Measurements from four of the six teams show that the planet was above a desired limit to warming for a full year for the first time in recorded history. According to scientists, if Earth remains above the threshold for an extended period of time, the extreme weather that comes with warming would cause more fatalities, destruction, extinctions, and sea level rise.

Additionally, it would follow a year filled with catastrophic climate disasters, including 27 billion-dollar disasters in the United States alone in 2024, and the start of 2025 marked by disastrous wildfires in southern California.

The global average temperature last year comfortably surpassed the record heat of 2023 and continued to rise. According to the European Commission’s Copernicus Climate Service, the UK Meteorology Office, Japan’s weather agency, and the private Berkeley Earth team, it exceeded the long-term warming limit of 1.5 degrees Celsius (2.7 degrees Fahrenheit) since the late 1800s that was mandated by the 2015 Paris Climate Pact.

Only two federal entities in the United States had Earth below that 1.5 threshold. Last year, the National Oceanic and Atmospheric Administration and NASA recorded temperatures of 1.46 and 1.47 degrees Celsius (2.63 and 2.65 degrees Fahrenheit), respectively.

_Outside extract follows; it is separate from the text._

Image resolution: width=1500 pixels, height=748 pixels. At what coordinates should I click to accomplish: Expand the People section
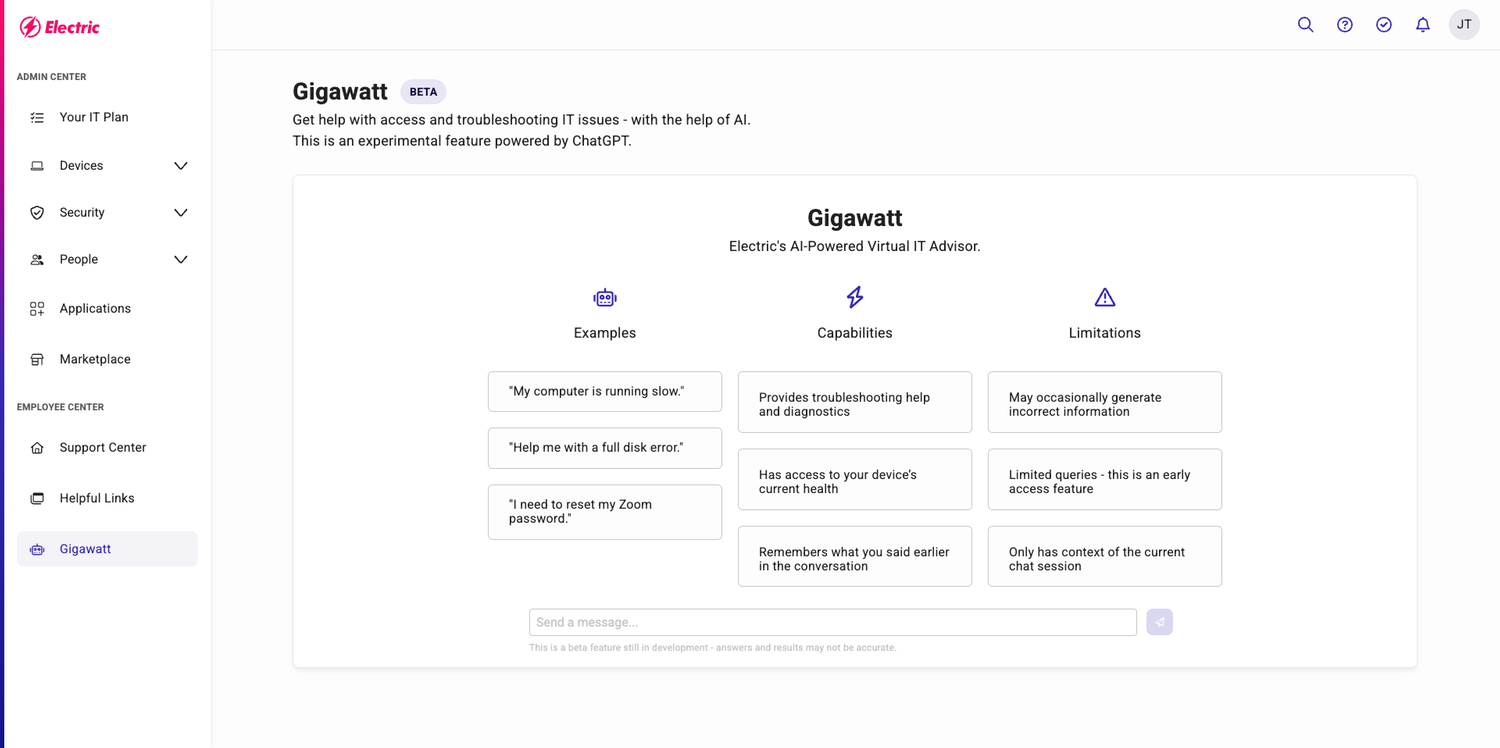pos(180,259)
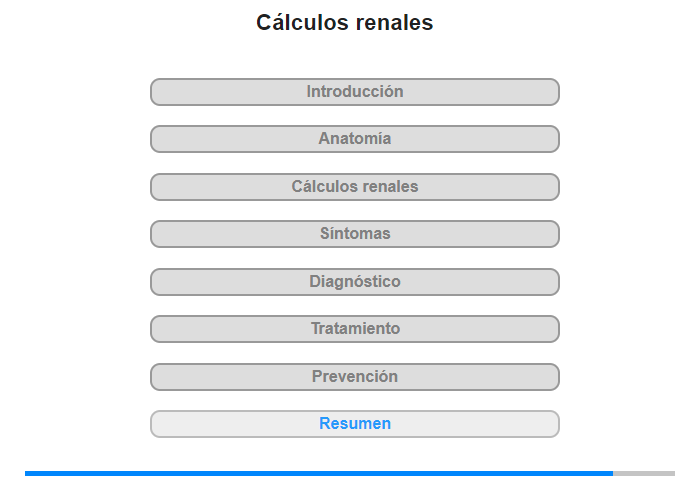
Task: Pick Síntomas in the menu list
Action: (x=354, y=234)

The British estimated 1.53, Japan 1.57, and the Copernicus team 1.6 degrees Celsius of warming.At 1.62 degrees, Berkeley Earthfounded, a climate change denier, had the highest temperature.

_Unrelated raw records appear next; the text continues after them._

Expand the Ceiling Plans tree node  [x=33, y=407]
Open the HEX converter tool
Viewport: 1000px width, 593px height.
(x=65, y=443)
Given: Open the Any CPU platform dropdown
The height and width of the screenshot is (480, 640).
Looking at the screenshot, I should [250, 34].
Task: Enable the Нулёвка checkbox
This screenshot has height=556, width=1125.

The usage of ocean temperature instruments accounts for a large portion of the variations, which are minimal. The six estimations were combined by the World Meteorological Organization to arrive at a composite of 1.55 degrees, which NASA climate scientist Gavin Schmidt referred to as a “reasonable assessment.”

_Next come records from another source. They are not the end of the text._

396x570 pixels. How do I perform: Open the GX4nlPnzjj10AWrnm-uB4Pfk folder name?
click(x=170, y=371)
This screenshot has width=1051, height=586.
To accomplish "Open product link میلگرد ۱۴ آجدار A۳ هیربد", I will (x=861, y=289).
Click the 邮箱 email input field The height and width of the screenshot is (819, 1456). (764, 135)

According to Samantha Burgess, strategic climate lead at Copernicus, “the accumulation of greenhouse gases in the atmosphere” from the burning of coal, oil, and gas is the main cause of these record temperatures. “As greenhouse gases continue to accumulate in the atmosphere, temperatures continue to increase, including in the ocean, sea levels continue to rise, and glaciers and ice sheets continue to melt.”

According to NOAA, last year was the hottest year in US history. Burgess stated that it was probably the warmest for the planet in 125,000 years, in addition to being the hottest in records dating back to 1850.

“There’s nothing to indicate that it won’t continue,” Russ Vose, the head of NOAA’s monitoring division, stated on Friday. “When the system’s temperature rises, it affects other components in a cascading manner. The sea level rises. More severe storms are typically associated with warmer air because it can contain more moisture. There are numerous effects associated with a warming planet.

According to a number of scientists, using fossil fuels is by far the largest cause of global warming. According to Schmidt, this year’s data likely increased by a tenth of a degree Celsius due to the El Nino that began the year.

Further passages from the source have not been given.